En la práctica, el texto convertía a los policías en jueces armados cuyo mero testimonio gozaba de rango de prueba. Lo que les hacía poco menos que intocables, como si el gobierno promulgador lisonjeara a la fuerza pública para ver de transformarla en su guardia pretoriana. Había más motivo para evitar a la policía en 2015 que a los quinquis en los setenta, a los que por edad tuve ocasión de tratar. Los chirleros de robar 100 pesetas sólo iban a dejarle a uno un bolsillo aligerado, pero ningún requerimiento penitenciario ni sanciones onerosamente agigantadas.
El suceso del portal quedaría adscrito al ámbito del atentado contra agente de la autoridad. Si por una palabra, un gesto o un toque en un brazo ya le embargaban a uno las cuentas y lo arrojaban a mazmorras sin mucho más atestado, qué decir de una agresión a sangre, por muy fundamentada que esta fuera. Según el desgarro causado, y en virtud de la nueva letra, el delito tardaría entre 15 y 20 años en prescribir. En concepto de multa, le iban a quitar a Manuel los chines que había recabado en dos años, el coche de saldo y todo duro que fabricara hasta que se muriera. Por haberse defendido.
Podía alegar eso, legítima defensa, concepto jurídico que salía en las películas. En las cinematografías deben de imperar cosmos judiciales específicos para ellas. No hay certeza de que rijan aquí y ahora.
Ahí quedó el antidisturbios, doliéndose contra los buzones como si le atribulara no recibir una carta largamente esperada pero que nunca llegaba.

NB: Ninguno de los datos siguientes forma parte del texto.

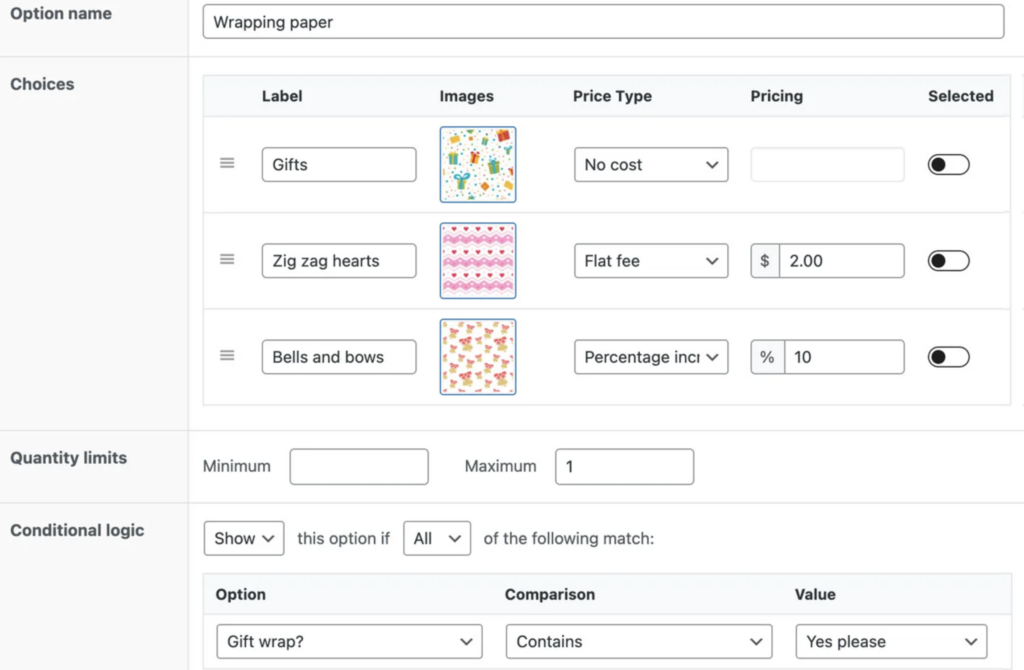Click the drag handle for Zig zag hearts
The height and width of the screenshot is (670, 1024).
(x=227, y=259)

Manuel ganó la salida de dos brincos. Antes de agarrar el pomo de la puerta, vio un objeto en el que nunca había reparado antes. Lo miró con un trozo de ojo, un casquete del globo ocular que enfocó al trasto según empezaba a irse. Era una cámara de seguridad que se reía de él desde una esquina superior del portal. Allí estaba, fijada a muro, con sus cuarenta y cinco grados de inclinación a diedro para abarcar todo el espacio sin perder detalle.